**Exercise brief:**
Report each line of the entries that includes "mode" by copying it.

**Extracted entries:**
Start of Block

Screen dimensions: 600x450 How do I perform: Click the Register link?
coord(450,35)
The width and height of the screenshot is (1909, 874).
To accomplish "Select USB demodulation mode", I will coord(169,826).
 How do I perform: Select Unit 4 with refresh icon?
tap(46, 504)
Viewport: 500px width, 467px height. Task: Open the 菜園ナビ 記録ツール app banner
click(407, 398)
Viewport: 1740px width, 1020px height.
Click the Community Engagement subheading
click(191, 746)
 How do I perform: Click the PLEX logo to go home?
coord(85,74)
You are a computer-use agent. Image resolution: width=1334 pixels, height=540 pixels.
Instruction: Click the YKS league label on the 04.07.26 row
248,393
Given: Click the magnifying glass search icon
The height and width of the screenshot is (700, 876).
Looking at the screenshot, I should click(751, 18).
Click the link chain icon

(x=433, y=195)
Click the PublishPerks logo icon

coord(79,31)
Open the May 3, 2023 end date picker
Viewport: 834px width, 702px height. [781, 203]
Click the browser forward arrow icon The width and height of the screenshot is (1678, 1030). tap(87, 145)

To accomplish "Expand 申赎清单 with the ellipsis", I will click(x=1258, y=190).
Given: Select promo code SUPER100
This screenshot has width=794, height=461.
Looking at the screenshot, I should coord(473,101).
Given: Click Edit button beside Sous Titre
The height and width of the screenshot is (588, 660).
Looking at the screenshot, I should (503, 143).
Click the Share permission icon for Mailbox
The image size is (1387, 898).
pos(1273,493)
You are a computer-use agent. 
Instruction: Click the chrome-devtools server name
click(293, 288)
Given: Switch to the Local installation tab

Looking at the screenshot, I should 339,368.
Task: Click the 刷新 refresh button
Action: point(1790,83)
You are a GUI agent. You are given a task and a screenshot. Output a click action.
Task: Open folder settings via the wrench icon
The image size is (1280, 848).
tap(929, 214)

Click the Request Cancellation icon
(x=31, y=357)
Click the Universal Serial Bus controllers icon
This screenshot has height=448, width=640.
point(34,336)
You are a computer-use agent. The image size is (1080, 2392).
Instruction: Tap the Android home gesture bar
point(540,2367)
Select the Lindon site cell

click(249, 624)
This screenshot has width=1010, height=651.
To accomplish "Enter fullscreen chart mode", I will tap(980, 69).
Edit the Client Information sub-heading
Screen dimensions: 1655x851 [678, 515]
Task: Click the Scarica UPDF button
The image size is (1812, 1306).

End of Block

**Result for this task:**
To accomplish "Select USB demodulation mode", I will coord(169,826).
To accomplish "Enter fullscreen chart mode", I will tap(980, 69).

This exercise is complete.